Ce fameux calligraphe avait à peine vingt et un ans, lorsqu'il écrivit la Guirlande de Julie; six ans plus tard, il fit un autre chef-d'œuvre: les Heures de Notre-Dame, in-8° de 120 feuillets. Il reçut plus tard de Louis XIV le brevet de maître écrivain et de noteur de la musique du roy.
Le recueil manuscrit de Maurepas attribue même à Jarry le dessin et la peinture des fleurs de la Guirlande.
[42] Ce manuscrit est relié en maroquin rouge, avec filets, et recouvert d'un étui en peau de frangipane; le chiffre, imprimé en or, est semé sur le maroquin; il est formé des lettres J.-L. (Julie-Lucine), écrites à la fois de gauche à droite et de droite à gauche.
[43] Marie-Julie de Sainte-Maure, née vers 1646, mariée en 1664, à Emmanuel de Crussol, duc d'Uzès, morte le 14 avril 1695. Tallemant des Réaux, dans ses Historiettes, lui a réservé quelques lignes sous ce titre: «La petite Montauzier». Il y raconte très-agréablement les reparties précoces de la jeune et chère enfant de Julie d'Angennes. La Vie de Montausier que nous avons citée fut écrite par le P. Petit, jésuite, d'après les Mémoires de la duchesse d'Uzès.
[44] C'est du cabinet de M. de Gaignères, auteur principal de cette Notice, qu'il est question ici.
[45] C'est le second qu'il faudrait dire, car c'est du manuscrit in-4o que l'auteur veut parler. Il est annoncé comme imprimé dans le Catalogue de M. Crozat de Tugny (in-8o, à Paris, chez Thiboust, 1751), dont la vente fut faite au commencement d'août de cette même année. Il y fut adjugé au marquis de Courtanvaux, au prix surprenant de 3 francs. M. P. F. Didot jeune l'acheta, à la vente de ce dernier, pour la somme, non moins étonnante, de 3 fr. 75; et c'est d'après cet in-4o que l'édition de 1784 fut donnée par ce même imprimeur.
[46] Nous ne pouvons suivre au delà les changements de propriétaire que ce manuscrit a dû subir. Il n'est probablement pas resté dans la famille des Didot. En tous cas, le savant bibliophile M. Ambroise Firmin Didot ne le possède pas.
[47] C'est-à-dire le premier. La rédaction de cette Notice est fautive: la marche à suivre était de décrire à la suite l'in-folio, l'in-octavo, et, en dernier lieu, l'in-quarto. Nous ne sommes pas étonné des nombreuses erreurs qui se sont glissées dans les différentes bibliographies de la Guirlande, qui toutes ont pris cette Notice pour guide.
[48] Catalogus librorum viri nobilis D. equitis D. B*** (Bauche). Parisiis, 1726 (n° 785, p. 70.)
[49] Jules Robert de Cotte, mort en 1767, fils de Robert de Cotte, élève et beau-frère de Mansard. Ce fut lui qui disposa l'aménagement de la Bibliothèque du roi, dans le palais Mazarin.

------------

**ÉNONCÉ:**
Relevez, dans l'ordre de leur apparition, toutes les années écrites en chiffres dans les notes sur la Guirlande de Julie.

**EXTRAIT DES DONNÉES:**
------------

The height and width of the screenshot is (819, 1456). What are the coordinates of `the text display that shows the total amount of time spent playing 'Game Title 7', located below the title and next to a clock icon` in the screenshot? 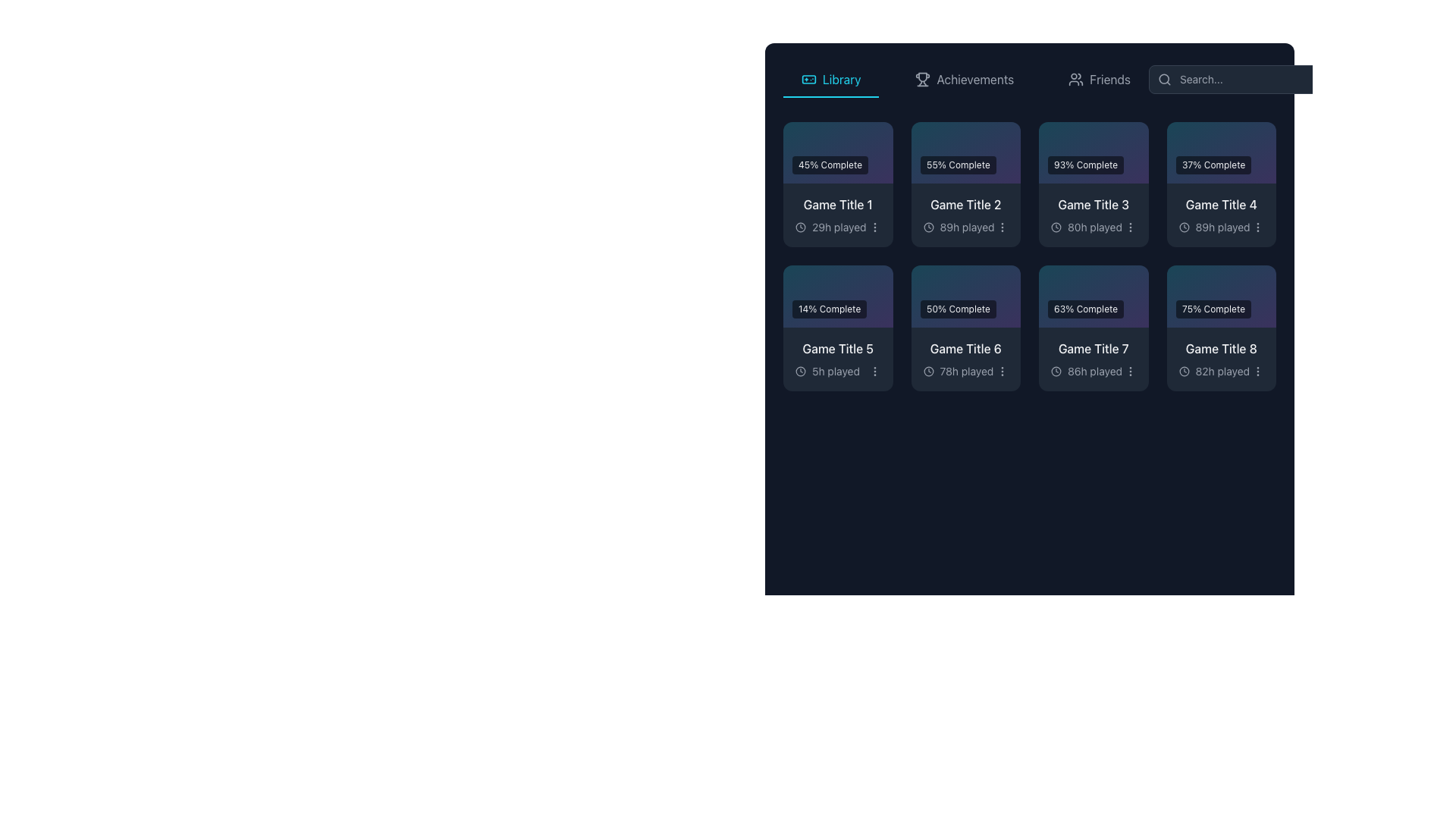 It's located at (1095, 371).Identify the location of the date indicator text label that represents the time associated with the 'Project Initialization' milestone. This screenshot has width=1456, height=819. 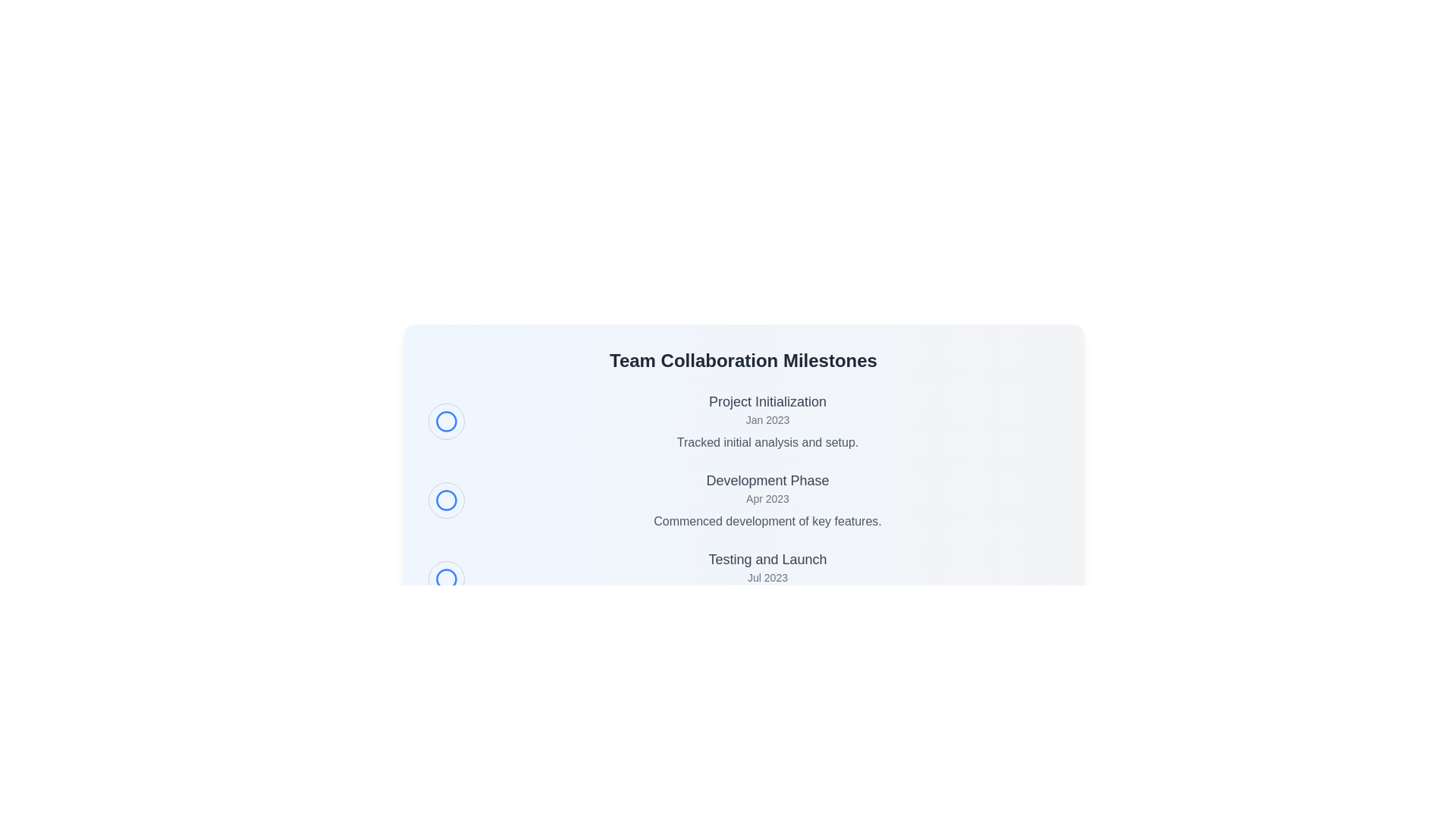
(767, 420). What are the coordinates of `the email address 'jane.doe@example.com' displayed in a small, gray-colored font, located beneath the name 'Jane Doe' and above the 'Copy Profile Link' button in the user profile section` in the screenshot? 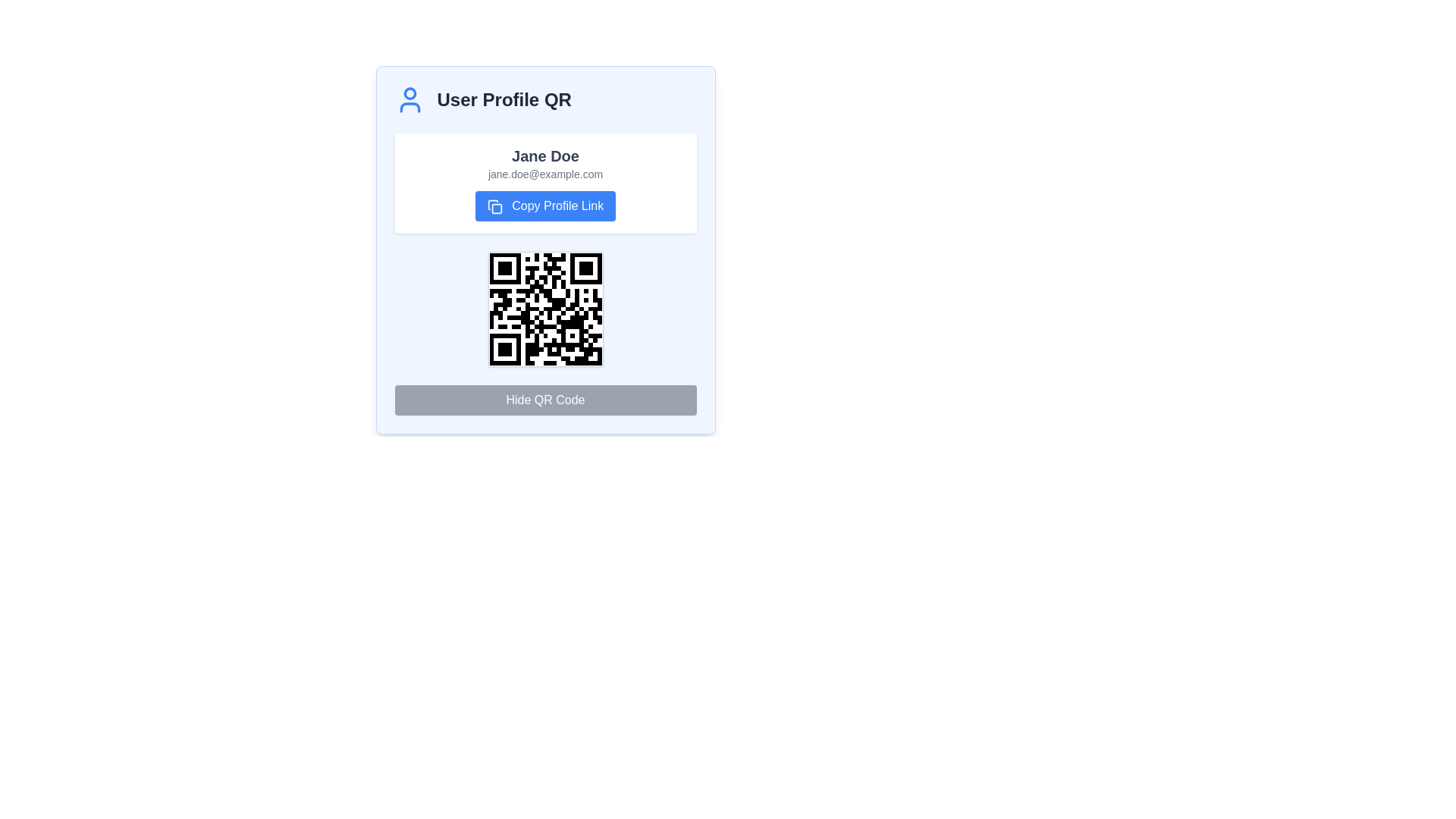 It's located at (545, 174).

------------

**SOLUTION RÉDIGÉE:**
1646, 1664, 1695, 1751, 1784, 1726, 1767.